Cut to 1955. Can this marriage be saved? Should it? Could they ever have loved each other? April gave up her dreams of becoming an actress to take care of their modest suburban home on Revolutionary Road and raise their two kids. Frank is commuting to a job he hates with the same company his father worked for.

It's a life of "hopeless emptiness," occasionally relieved for Frank by getting out of his cubicle for an afternoon tryst with a girl from the secretarial pool (Zoe Kazan). April tries acting in a community theater production at the local high school, but it doesn't go well.

A woman of unpredictable moods, April comes up with a plan for "our one chance": they'll chuck it all and move to Paris. She can get a good job as a secretary, and Frank will have time to find out what he wants to be.

The idea draws a variety of reactions from the other people in their lives, most of whom are at least somewhat jealous. There are Frank's co-workers, notably the flamboyant Jack (Dylan Baker); next-door neighbors Milly (Kathryn Hahn) and Shep Campbell (David Harbour) (Shep has a yen for April); and their realtor, Helen Givings (Kathy Bates), her husband Howard (Richard Easton) and their son John (Michael Shannon), who describes himself as "a certified lunatic." Being insane (he's not kidding), John is the only one not afraid to speak the truth, which makes him the movie's voice of sanity.

Two potential roadblocks arise during the summer before the Wheelers are scheduled to leave. Frank accidentally impresses a higher-up in the company (Jay O. Sanders), who offers him a much better job that might actually be interesting. April becomes pregnant again, although she's willing– nay, eager– to abort the child.

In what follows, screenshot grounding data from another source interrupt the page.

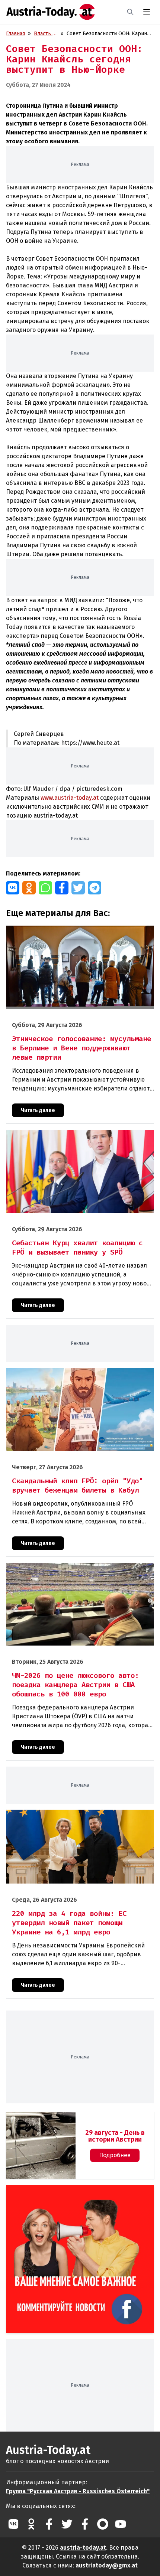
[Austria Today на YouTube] (120, 2524)
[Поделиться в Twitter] (78, 887)
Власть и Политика (46, 34)
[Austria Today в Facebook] (49, 2524)
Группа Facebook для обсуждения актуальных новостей (71, 2194)
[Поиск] (130, 11)
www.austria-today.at (70, 797)
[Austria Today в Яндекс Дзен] (102, 2524)
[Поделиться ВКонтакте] (12, 887)
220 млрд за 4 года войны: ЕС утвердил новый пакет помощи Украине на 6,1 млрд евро (70, 1817)
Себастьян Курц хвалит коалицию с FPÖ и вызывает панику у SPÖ (80, 1138)
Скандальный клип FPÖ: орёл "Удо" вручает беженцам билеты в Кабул (73, 1376)
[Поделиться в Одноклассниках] (29, 887)
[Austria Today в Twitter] (67, 2524)
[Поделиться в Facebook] (61, 887)
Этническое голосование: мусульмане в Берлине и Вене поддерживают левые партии (75, 933)
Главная (15, 33)
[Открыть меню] (146, 11)
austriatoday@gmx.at (107, 2565)
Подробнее (115, 2155)
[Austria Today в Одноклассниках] (31, 2524)
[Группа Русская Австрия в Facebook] (84, 2524)
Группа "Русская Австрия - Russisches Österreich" (78, 2491)
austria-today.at (83, 2547)
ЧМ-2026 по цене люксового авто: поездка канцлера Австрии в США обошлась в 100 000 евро (71, 1570)
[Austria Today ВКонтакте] (13, 2524)
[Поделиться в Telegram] (94, 887)
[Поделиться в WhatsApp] (45, 887)
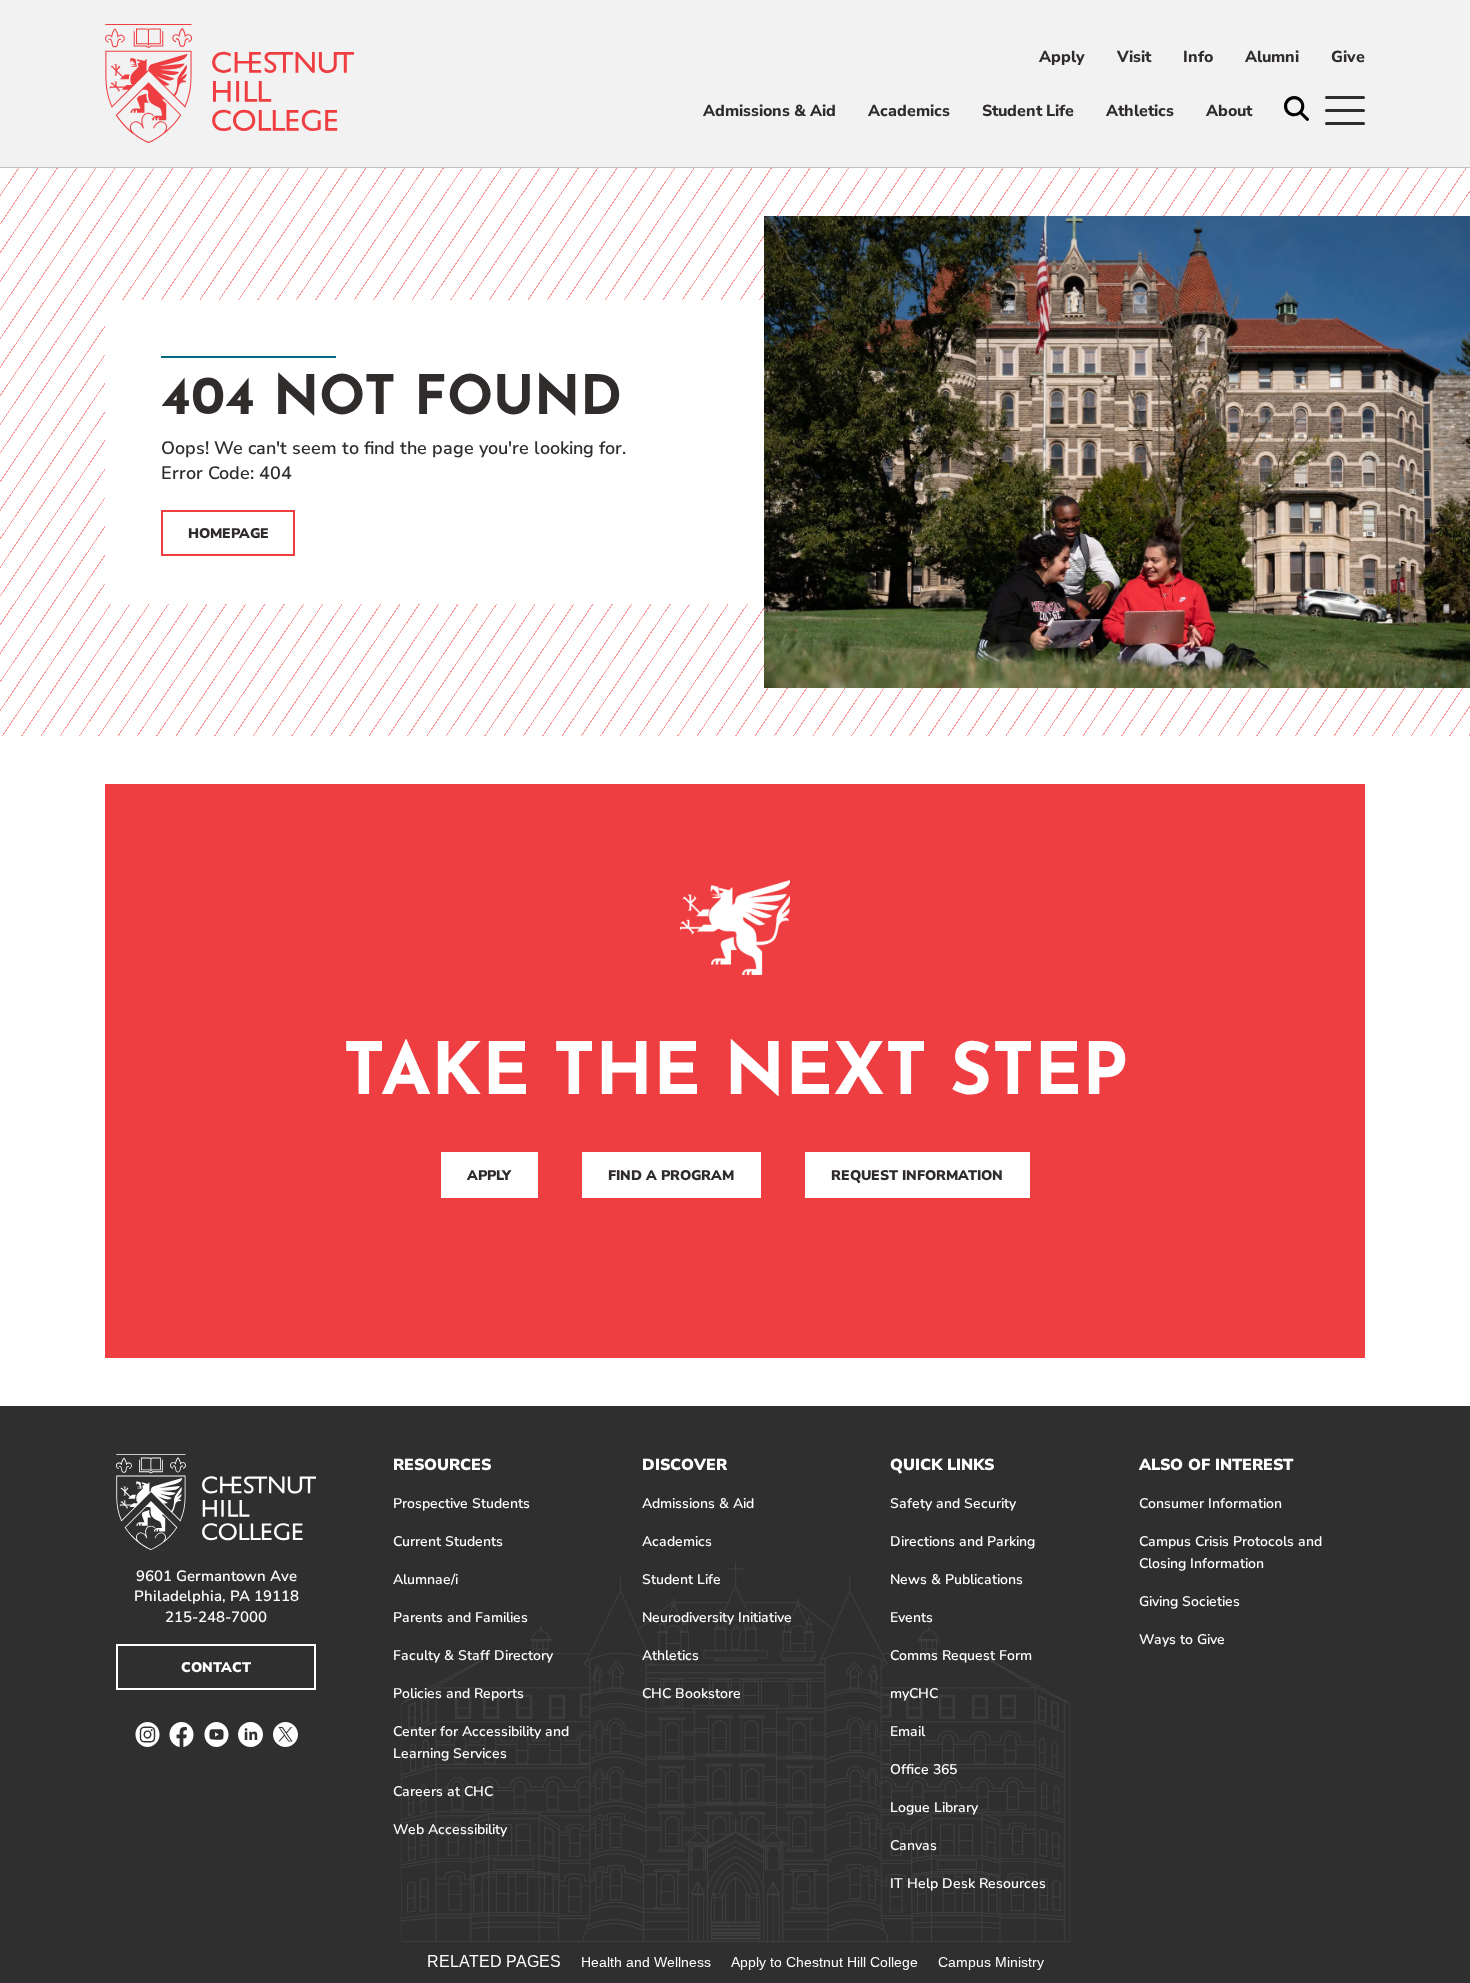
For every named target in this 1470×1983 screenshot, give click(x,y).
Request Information (917, 1175)
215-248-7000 (216, 1617)
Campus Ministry (991, 1962)
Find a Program (671, 1175)
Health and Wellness (646, 1962)
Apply (489, 1175)
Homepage (228, 533)
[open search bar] (1296, 110)
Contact (216, 1667)
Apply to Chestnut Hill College (824, 1962)
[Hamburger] (1345, 110)
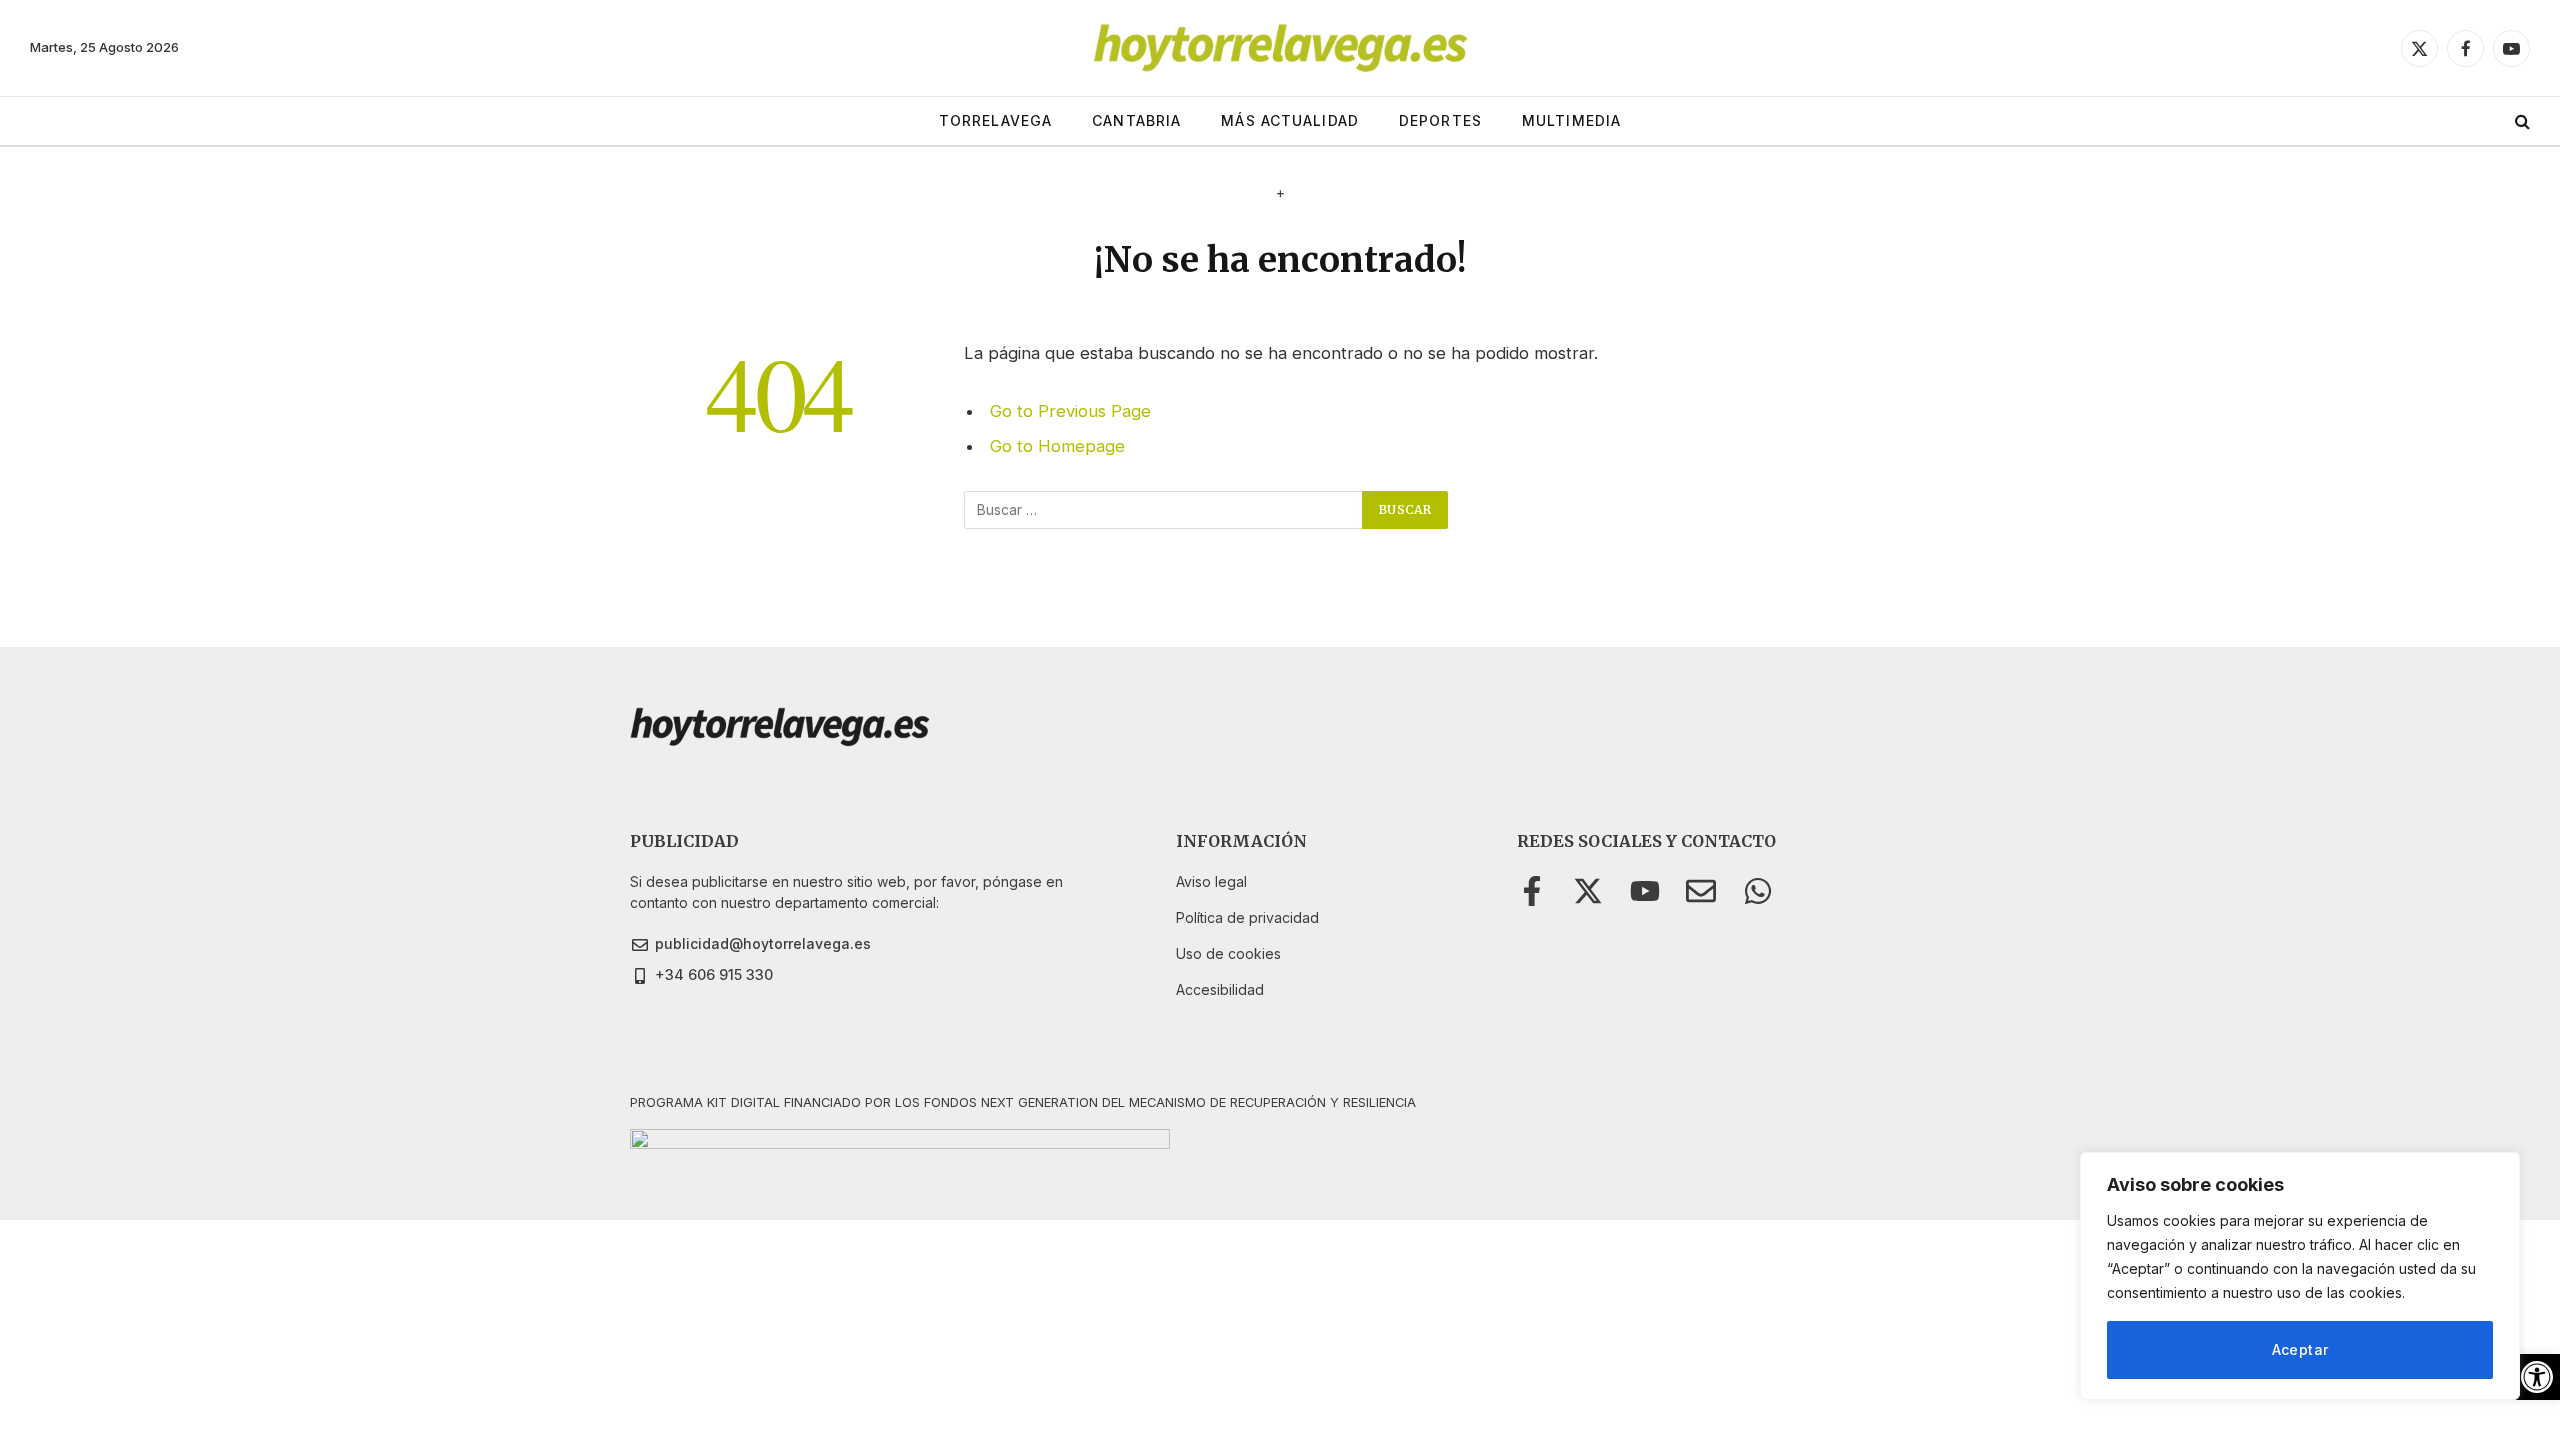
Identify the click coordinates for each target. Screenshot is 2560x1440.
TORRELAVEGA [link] (995, 120)
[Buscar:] (1164, 510)
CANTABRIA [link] (1136, 120)
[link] (2537, 1377)
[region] (2300, 1276)
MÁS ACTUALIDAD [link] (1290, 120)
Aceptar (2300, 1349)
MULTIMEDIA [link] (1571, 120)
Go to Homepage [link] (1057, 446)
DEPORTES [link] (1440, 120)
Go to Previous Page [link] (1070, 411)
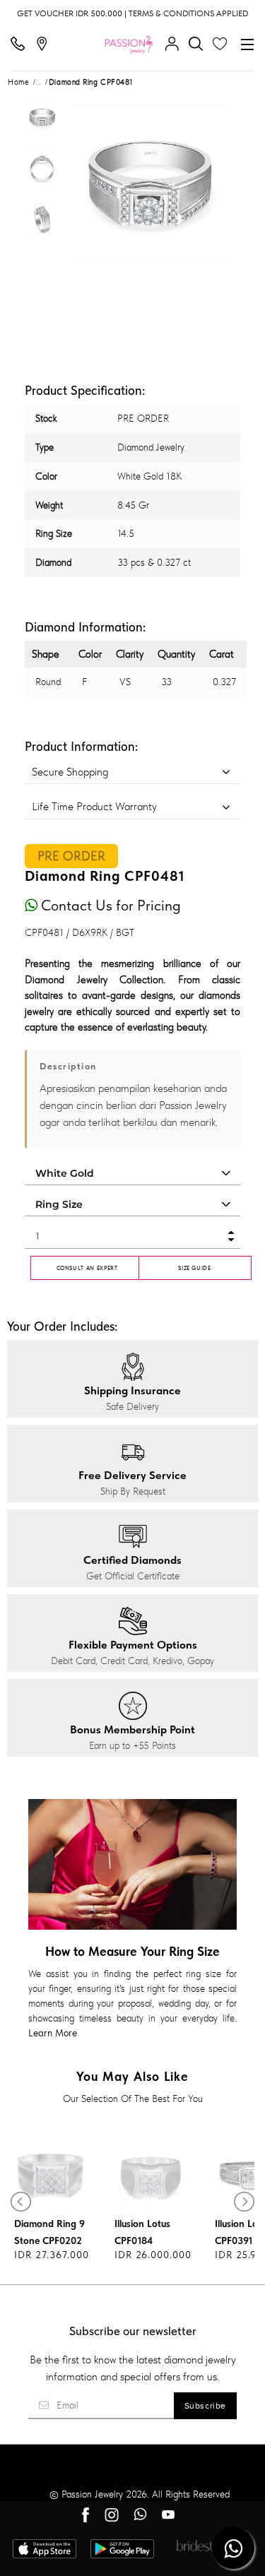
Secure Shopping (70, 771)
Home (18, 82)
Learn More (52, 2032)
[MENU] (247, 44)
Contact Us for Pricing (109, 905)
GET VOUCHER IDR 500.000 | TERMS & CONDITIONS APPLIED (132, 13)
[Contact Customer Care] (21, 44)
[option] (42, 122)
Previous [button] (85, 184)
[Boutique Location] (45, 44)
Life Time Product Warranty (94, 806)
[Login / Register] (175, 44)
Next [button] (215, 184)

Their lives, which had been going in separate directions, are suddenly on a collision course. In her bad moods April has gone from indifference toward Frank to outright loathing.

There may be a gender gap among viewers. While neither partner is totally blameless, I can't imagine anyone finding April the more sympathetic spouse, but women might feel the same way about Frank. At least he gets to dip into the secretarial pool for relief while April's stuck in the house (although considering how young their children are, they don't seem to be around much).

The source novel by Richard Yates was published in 1961, when it was timely rather than nostalgic. The period setting (somewhat overdone, as in shots of hordes of hat-wearing commuters) allows director Sam Mendes to combine the scathing take on Suburbia of his American Beauty with the sexism, smoking, and other attributes of the era that make Mad Men so popular.

DiCaprio and Winslet, who haven't been together since the Titanic sank, pick up where they left off and give impeccable, older and wiser performances. Shannon is the subject of much award speculation but he's a bit over-the-top for my taste. On the other hand, I enjoyed Bates in a relatively subdued mode.

It's a bit annoying when a movie is as smugly, self-consciously good as Revolutionary Road. If such things are possible, why does so much crap come out of Hollywood the rest of the year?